Best Flask open-source libraries and packages

Email Spam Detection

Project developed to learn about NLP, experimenting with the NLTK library and keeping Flask endpoints available to explore
Updated 7 months ago

Email-Spam-Detection

In this repository, I implemented a small project to practice NLP, specifically for Email Spam classification. The dataset used for this project is available in Kaggle, and the implementation was based on a tutorial presented by Greg Hogg.

There are two main artifacts that can be executed here:

  • A Jupyter Notebook
  • A Flask application

Requirements

  • pandas
  • nltk
  • matplotlib
  • seaborn
  • tqdm
  • jupyter
  • flask
  • scikit-learn
  • numpy

How to run the Jupyter Notebook

  • Clone the repository
  • (Optional but recommended) Create a virtual environment for the project
  • Activate the virtual environment (On Windows: open the /venv/Scripts folder and run activate)
  • Install the dependencies:
pip install -r requirements.txt
  • Run your Jupyter server, either:
    • Using a platform like Visual Studio Code, OR
    • Using the terminal, in the venv you created, running the jupyter notebook command
  • Open the Email_Spam_Classification.ipynb file
  • Have fun 🙂!

How to run the Flask application

  • Open your terminal
  • Activate the virtual environment created (On Windows: open the /venv/Scripts folder and run activate)
  • Run:
python app.py

Trying out the end-points

A quick way to try the end-points available is by running the Flask app and executing in terminal the cURL commands below. Please, note that there is a difference for the cURL commands depending if you are using Linux or Windows (did not check for different operating systems): Linux uses apostrophes, while Windows does not, requiring some small changes on the quotation marks.
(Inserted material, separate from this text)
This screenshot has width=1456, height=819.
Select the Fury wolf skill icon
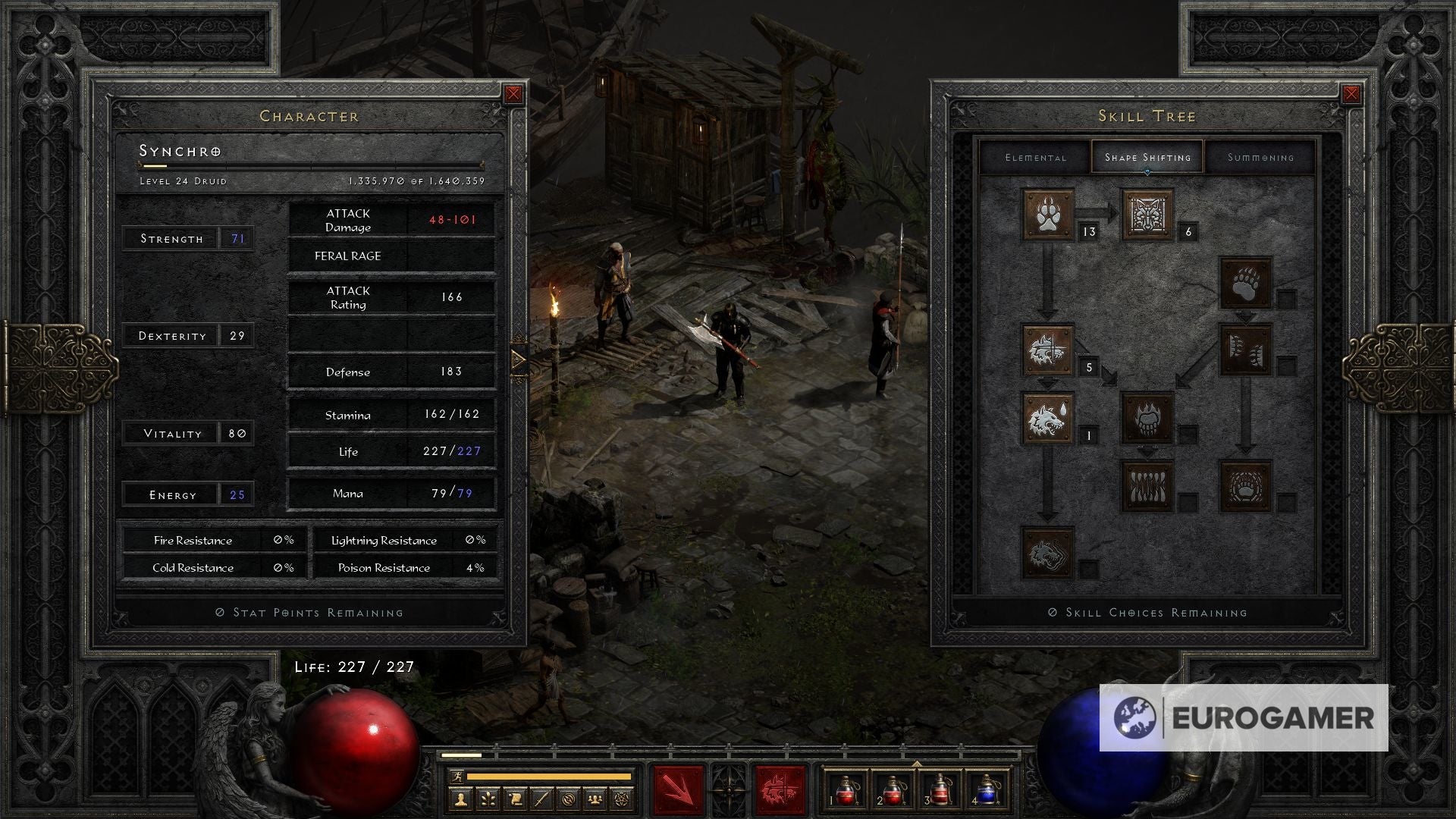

Using Windows, the quotation marks inside of the JSON must be replaced by ", while the apostrophes out of the JSON should be replaced by normal quotation marks.
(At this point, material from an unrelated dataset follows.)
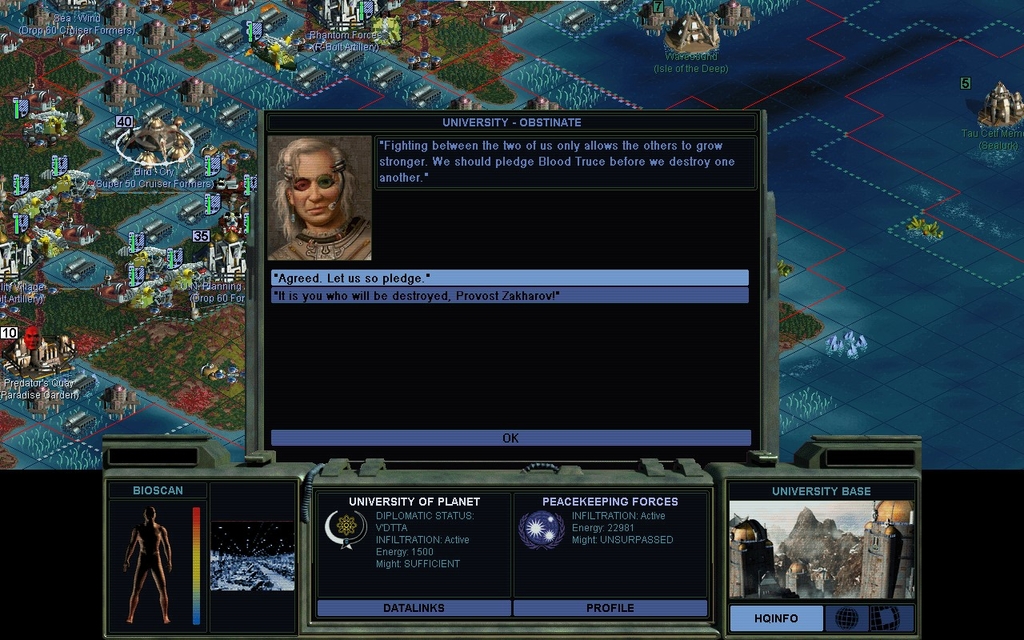Confirm the dialogue with OK
The image size is (1024, 640).
[510, 438]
Having this explained, the end-points available are:

/convert_message

POST end-point that takes a String as input, and returns the tokens present in that message (except stopwords).
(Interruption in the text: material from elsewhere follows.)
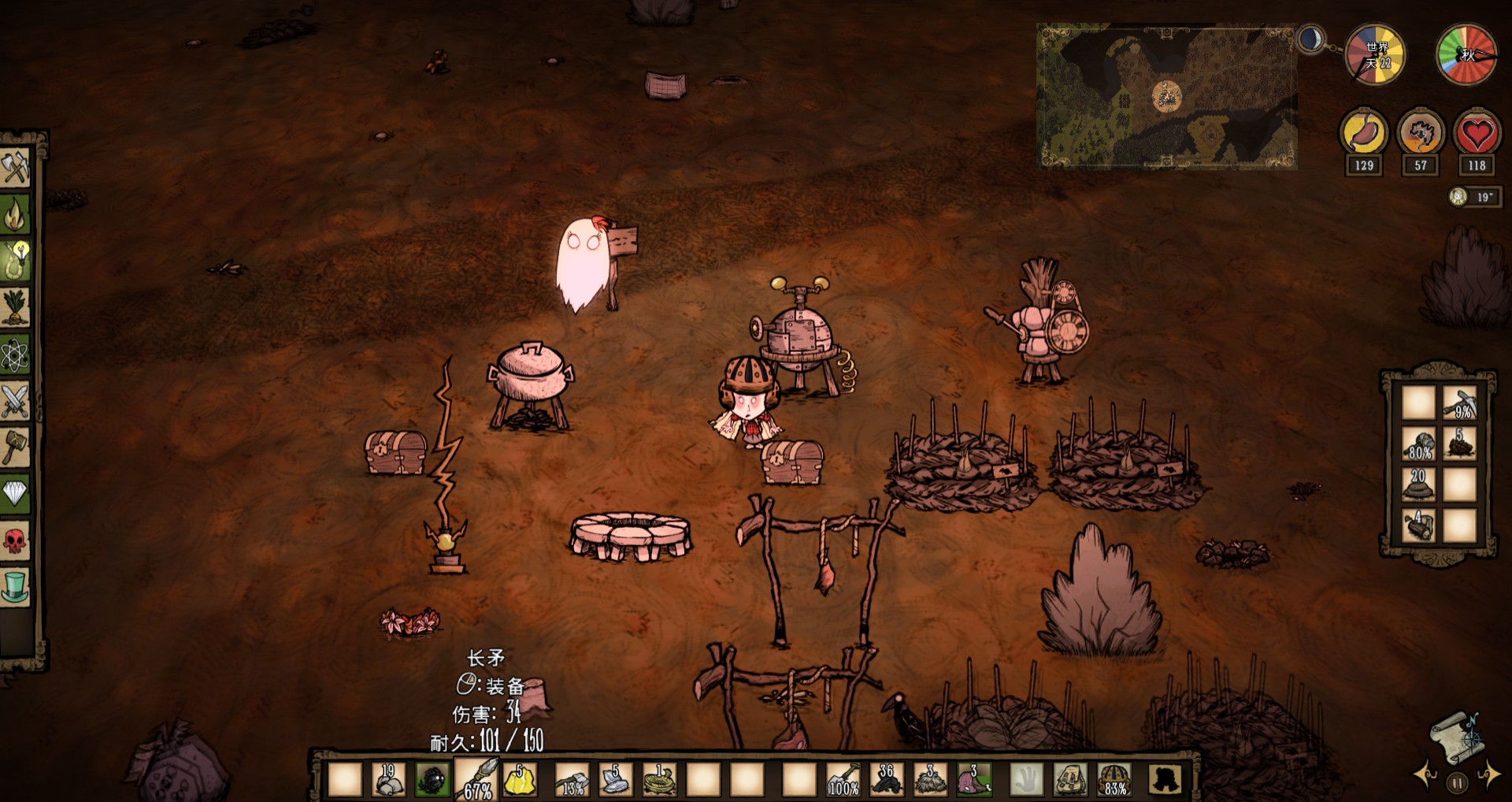Viewport: 1512px width, 802px height.
Task: Select the rocks stack of 19
Action: click(388, 779)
To test via terminal (Linux), run:

curl -X POST -H "Content-Type: application/json" -d '{"message": "Hey, this is a test message!"}' http://127.0.0.1:5000/convert_message

In Windows, the corresponding command would be:

curl -X POST -H "Content-Type: application/json" -d "{\"message\": \"Hey, this is a test message!\"}" http://127.0.0.1:5000/convert_message

/predict

POST end-point that takes a String (something like an email message) as input, and returns the prediction to whether this message is or not a spam according to the classifier trained. The examples below were prepared using the Linux syntax of cURL, so if you are on Windows, please make the conversion as explained previously.

An example of message that would NOT be classified as a spam is in the following cURL command (for Linux):

curl -X POST -H "Content-Type: application/json" -d '{"message": "Hey, this is a test message (not spam)!"}' http://127.0.0.1:5000/predict

Opposite to the previous example, if you use the command below you will see a case classified as a spam by the model:

curl -X POST -H "Content-Type: application/json" -d '{"message": "Hi there, go get ur free drink today!"}' http://127.0.0.1:5000/predict

Understanding the classifications

Before training the model, some steps were performed over the dataset (you can find them in details in the Email_Spam_Classification.ipynb notebook). After counting how often each token appeared in the dataset, 16 tokens were defined as 'important features' which appeared more than 200 times in the dataset. These 16 tokens are the following:

['4', 'good', 'go', 'free', 'ok', 'å', 'get', 'gt', 'ur', 'like', 'call', 'day', 'u', '2', 'know', 'lt']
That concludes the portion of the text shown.